A potentiometer is a manually adjustable electrical resistor that uses three terminals. It is a simple electro-mechanical transducer. It converts rotary or linear motion from the operator into a change of resistance, and this change is used to control the levels of output. It is sometimes known as POTS.
For example, in a loudspeaker, a potentiometer is used to adjust the volume. In a television set, computer monitor or light dimmer, it can be used to control the brightness of the screen or light bulb.
WORKING OF A POTENTIOMETER
In a potentiometer an electrically conductive wiper slides across a fixed resistive element.
One terminal of the potentiometer is connected to a power source, and another is hooked up to a ground — a point with no voltage or resistance and which serves as a neutral reference point. The third terminal slides across a strip of resistive material. This resistive strip generally has a low resistance at one end, and its resistance gradually increases to a maximum resistance at the other end. The third terminal serves as the connection between the power source and ground, and it usually is operated by the user through the use of a knob or lever.
The user can adjust the position of the third terminal along the resistive strip to manually increase or decrease resistance. The amount of resistance determines how much current flows through a circuit.The output voltage is proportional to the distance travelled.
TYPES OF POTENTIOMETER
There are two types of potentiometer, linear and rotary potentiometer.
The linear potentiometer has a slide or wiper. The rotary potentiometer can be a single turn or multi turn.
A digital potentiometer adjusts and trims electronic circuits similar to variable resistors, rheostats and mechanical potentiometers. Sometimes called digital POT, RDAC, or digipot, these compact devices can be used to calibrate system tolerances or dynamically control system parameters.
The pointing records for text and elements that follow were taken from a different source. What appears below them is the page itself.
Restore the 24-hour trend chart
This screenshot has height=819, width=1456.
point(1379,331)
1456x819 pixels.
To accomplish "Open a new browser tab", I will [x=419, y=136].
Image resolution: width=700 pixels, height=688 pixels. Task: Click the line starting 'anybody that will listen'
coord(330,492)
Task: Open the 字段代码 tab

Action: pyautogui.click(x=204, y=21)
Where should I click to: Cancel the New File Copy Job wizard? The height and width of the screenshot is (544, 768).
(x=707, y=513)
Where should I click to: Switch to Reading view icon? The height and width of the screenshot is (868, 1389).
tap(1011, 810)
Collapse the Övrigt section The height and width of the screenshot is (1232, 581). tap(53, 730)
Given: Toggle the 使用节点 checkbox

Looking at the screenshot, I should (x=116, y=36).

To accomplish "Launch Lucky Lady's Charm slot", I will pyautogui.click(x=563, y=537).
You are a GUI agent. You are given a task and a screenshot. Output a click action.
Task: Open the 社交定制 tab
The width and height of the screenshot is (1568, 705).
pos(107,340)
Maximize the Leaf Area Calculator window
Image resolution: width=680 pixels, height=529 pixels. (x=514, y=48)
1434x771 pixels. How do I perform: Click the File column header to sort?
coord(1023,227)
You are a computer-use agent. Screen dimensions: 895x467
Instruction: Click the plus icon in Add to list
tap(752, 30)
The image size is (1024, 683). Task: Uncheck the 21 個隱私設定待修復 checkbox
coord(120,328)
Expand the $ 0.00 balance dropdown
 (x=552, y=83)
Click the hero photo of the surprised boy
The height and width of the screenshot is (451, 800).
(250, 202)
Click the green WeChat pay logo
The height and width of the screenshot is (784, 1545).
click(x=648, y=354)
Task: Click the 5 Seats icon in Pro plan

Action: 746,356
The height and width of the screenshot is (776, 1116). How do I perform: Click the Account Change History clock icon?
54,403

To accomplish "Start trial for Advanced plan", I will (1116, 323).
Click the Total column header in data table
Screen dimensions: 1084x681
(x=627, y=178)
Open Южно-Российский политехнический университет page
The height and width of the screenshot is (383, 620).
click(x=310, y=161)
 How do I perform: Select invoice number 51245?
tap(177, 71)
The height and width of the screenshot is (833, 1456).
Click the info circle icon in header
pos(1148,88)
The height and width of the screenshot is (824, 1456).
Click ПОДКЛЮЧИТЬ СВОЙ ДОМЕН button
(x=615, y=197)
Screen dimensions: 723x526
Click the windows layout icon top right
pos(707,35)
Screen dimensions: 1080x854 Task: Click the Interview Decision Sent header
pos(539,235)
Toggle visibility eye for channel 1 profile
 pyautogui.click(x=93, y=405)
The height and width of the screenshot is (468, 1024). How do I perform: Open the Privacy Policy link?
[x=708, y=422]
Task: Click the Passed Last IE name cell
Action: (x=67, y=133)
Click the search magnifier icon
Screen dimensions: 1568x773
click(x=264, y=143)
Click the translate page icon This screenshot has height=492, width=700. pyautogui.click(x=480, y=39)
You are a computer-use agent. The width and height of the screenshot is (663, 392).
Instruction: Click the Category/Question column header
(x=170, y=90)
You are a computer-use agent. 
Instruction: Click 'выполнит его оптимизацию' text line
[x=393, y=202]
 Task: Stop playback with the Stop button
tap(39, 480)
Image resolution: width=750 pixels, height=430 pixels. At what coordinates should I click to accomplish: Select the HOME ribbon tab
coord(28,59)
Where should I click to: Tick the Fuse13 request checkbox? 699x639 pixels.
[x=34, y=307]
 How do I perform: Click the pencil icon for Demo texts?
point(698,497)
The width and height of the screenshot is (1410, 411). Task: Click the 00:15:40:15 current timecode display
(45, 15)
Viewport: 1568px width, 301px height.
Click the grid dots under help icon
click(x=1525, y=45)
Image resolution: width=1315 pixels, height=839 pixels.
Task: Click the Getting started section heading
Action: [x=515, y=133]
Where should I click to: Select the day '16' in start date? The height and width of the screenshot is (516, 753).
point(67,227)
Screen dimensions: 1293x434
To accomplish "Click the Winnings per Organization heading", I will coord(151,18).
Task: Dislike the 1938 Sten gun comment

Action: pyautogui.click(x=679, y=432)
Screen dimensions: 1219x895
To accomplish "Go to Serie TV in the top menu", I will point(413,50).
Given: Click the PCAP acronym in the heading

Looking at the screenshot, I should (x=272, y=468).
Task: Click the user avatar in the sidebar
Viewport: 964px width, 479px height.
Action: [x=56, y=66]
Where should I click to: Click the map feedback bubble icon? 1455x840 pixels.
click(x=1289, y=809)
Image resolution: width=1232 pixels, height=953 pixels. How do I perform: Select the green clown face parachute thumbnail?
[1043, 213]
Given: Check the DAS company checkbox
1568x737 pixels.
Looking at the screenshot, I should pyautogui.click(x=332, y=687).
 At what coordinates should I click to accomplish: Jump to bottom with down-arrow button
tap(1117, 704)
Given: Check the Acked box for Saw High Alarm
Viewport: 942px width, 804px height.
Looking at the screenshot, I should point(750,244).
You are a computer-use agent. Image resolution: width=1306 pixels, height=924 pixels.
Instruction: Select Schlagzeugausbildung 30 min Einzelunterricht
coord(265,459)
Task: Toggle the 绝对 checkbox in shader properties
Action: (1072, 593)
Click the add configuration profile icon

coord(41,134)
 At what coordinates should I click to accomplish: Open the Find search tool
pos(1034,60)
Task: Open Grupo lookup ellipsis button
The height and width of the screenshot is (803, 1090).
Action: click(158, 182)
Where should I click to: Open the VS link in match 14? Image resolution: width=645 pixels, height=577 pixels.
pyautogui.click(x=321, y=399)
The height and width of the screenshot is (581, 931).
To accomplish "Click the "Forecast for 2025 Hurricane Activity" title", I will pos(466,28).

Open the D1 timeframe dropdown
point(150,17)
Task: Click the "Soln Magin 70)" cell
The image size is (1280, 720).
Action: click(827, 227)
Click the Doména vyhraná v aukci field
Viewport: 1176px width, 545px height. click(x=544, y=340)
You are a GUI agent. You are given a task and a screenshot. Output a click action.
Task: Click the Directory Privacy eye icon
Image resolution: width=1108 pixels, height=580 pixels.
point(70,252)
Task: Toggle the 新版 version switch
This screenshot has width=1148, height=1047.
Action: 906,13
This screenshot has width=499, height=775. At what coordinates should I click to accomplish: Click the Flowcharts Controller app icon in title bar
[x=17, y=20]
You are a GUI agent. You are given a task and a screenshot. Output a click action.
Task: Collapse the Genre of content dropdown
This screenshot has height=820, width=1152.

The parameters while selecting a potentiometer:
•Shock and vibration
•Contamination and seals
•Easy to use
•High amplitude output
•Linear displacement measurement
•Rotary displacement measurement
•Liquid level measurements using floats
POTENTIOMETER Vs RHEOSTAT
Technically, a variable resistor is known as a rheostat, but potentiometers can be made to function as rheostats quite easily.
In its simplest configuration, a potentiometer may be used as a rheostat by simply using the wiper terminal and one of the other terminals, the third terminal left unconnected and unused. When only two of the three terminals are used, the potentiometer acts as a type of variable resistor. One end terminal is used, along with the sliding terminal.
Rheostats typically are used to handle higher levels of current or higher voltage than potentiometers. For example, rheostats might be used to control motors in industrial machinery.